In order to appreciate how the stomata are controlled we must first understand the mechanism by which they open and close, and this necessitates looking at their structure.
A pair of guard cells borders the stomata pore. These are sausage-shaped and, unlike other epidermal cells, contain chloroplasts. There is a sap vacuole and, a point of great importance; the inner cellulose wall (i.e. the wall lining the pore itself) is thicker and less elastic than the thinner outer wall.
Stomata opening and closure depends on changes in turgor of the guard cells. If water is drawn into the guard cells by osmosis the cells expand and their turgidity is increased. But they do not expand uniformly in all directions. The thick, inelastic inner wall makes them bend. The result is that the inner walls of the two guard cells draw apart from each other and the pore opens. The same effect can be achieved by blowing up a sausage- shaped balloon to which cellotape has been stuck down one side. As it is blown up it will bend over towards the cellotaped side. It is thought that in normal circumstances when a stoma opens the turgidity of the guard cells is increased by their taking up water from the surrounding epidermal cells. Isolated stomata will open when immersed in water, but if placed in a hypertonic solution, they close.

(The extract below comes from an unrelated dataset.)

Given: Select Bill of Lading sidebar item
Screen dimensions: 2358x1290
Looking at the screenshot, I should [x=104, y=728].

When do the stomata open and close? This can be investigated by means of a perometer, an instrument for measuring the resistance to the flow of air through a leaf. If you attach a perometer to a leaf and take measurements of its resistance to airflow at intervals, you will find that there is a generally less resistance during daylight hours than at night. This is because the stomata open during the day and close at night.

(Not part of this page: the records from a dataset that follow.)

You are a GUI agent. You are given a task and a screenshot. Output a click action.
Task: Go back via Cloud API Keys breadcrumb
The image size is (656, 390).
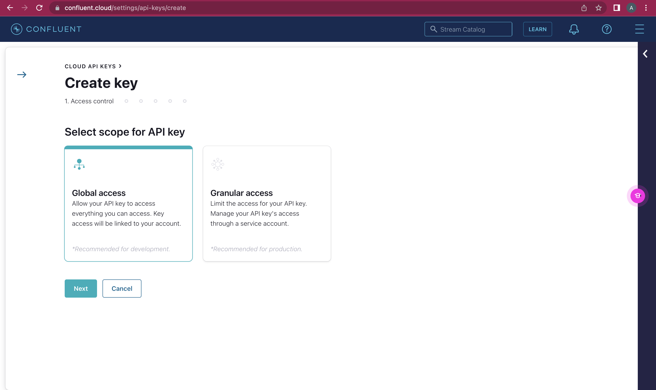click(x=90, y=66)
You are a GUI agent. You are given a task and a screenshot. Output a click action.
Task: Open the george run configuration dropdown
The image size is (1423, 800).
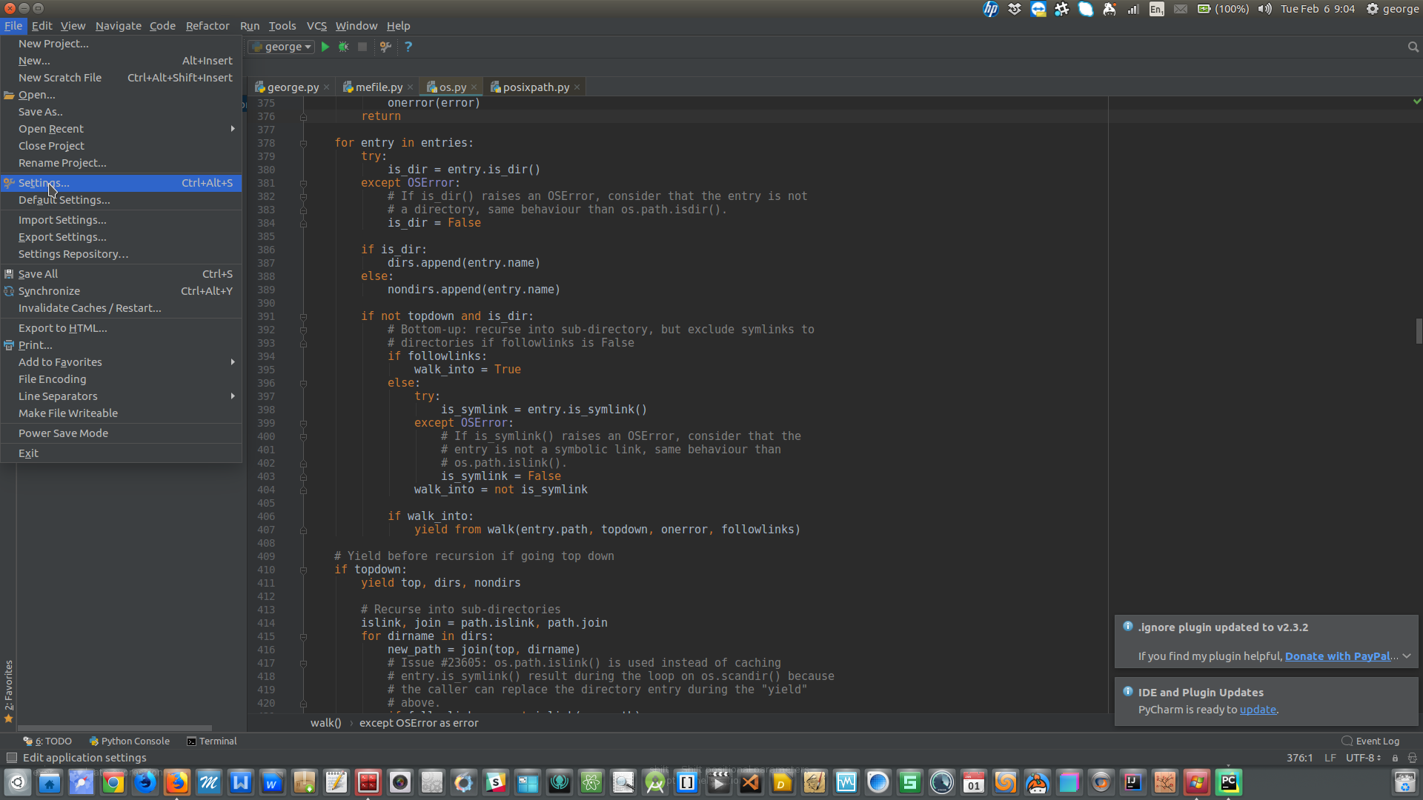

The mechanism of stomata opening and closure
At first glance the mechanism causing this diurnal opening and closing might seem obvious. Unlike other epidermal cells, the guard cells have chloroplasts and at daybreak they start photosynthesizing; this leads to an accumulation of sugar in the guard cells whose osmotic pressure increases. This in turn causes water to be drawn into them from surrounding epidermal cells resulting in the opening of a pore. However this theory is unsatisfactory. It is true that in the light sugar (sucrose mainly) accumulates in the guard cells, but the stomata response is too rapid for it to be explained merely by a resumption of photosynthesis.

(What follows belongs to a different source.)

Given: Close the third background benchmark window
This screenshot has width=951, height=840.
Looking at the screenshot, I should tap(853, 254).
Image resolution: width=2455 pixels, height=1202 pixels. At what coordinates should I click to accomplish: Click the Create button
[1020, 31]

So we must look for an alternative explanation. One possible hypothesis depends on the fact that the enzymatic conversion of starch to sugar proceeds more readily when comparatively little acid is present (i.e., at a high pH). The conversion to sugar to starch on the other hand is favored by a comparatively high concentration of acid (low pH). During the night carbon dioxide accumulates in the intercellular spaces of the leaf, and this raises the concentration of carbonic acid. The resulting drop in pH favors the conversion of sugar to starch in the guard cells, thereby decreasing their osmotic pressure and causing the stomata to close. In the morning the resumption of photosynthesis lowers the concentration of carbon dioxide. As a result the level of carbonic acid falls, the pH rises, starch is converted to sugar, the osmotic pressure of the guard cells increases, and the stoma opens.
This theory leaves a number of facts unexplained. For example, starch is absent from the guard cells of certain plants; some guard cells lack chloroplasts but still open and close; and the stomata movements of some plants may not necessarily be related to the time of day; in fact in some plants they open at night and close by day. One possibility is that opening is achieved by ions being actively transported into the guard cells from neighboring epidermal cells, thereby building up the necessary solute concentration for drawing in water by osmosis. There is evidence that in tobacco leaves potassium ions can be actively pumped into guard cells. Alternatively water itself may be pumped into or out of the guard cells.
When the stomata are open carbon dioxide diffuses into the sub-stomata air chambers and thence into the intercellular spaces between mesophyll cells. When it comes into contact with the wet surface of a cell it goes into solution and diffuses into the cytoplasm. The fixation of carbon dioxide in the dark reactions of photosynthesis creates a concentration gradient that carbon dioxide continues to diffuse into the leaf.
Plan:
The aim of this investigation is to try and count the number of stomata, therefore a method has to be devised to try and view the number of stomata. Viewing a leaf under a microscope does not allow the number of stomata to be counted, as the microscope is not powerful enough. Therefore an alternative would be to get an imprint of the leaf. This can be achieved by painting the upper and lower leaf with nail varnish, and when dry to remove the nail varnish and stick it on to some sticky tape and then viewing under a microscope and recording the number of stomata on each side of the leaf.
Fair Test:
To make this investigation a fair test, the test will be carried out on different types of leaves to see if this will affect the number and location of the stomata.
Also three different people will count the number of stomata, so to get an unbiased number and then an average will be taken. The stomata in the field of view will only be counted, to ensure everyone is counting the same surface area. The same magnification will be used when viewing under the microscope.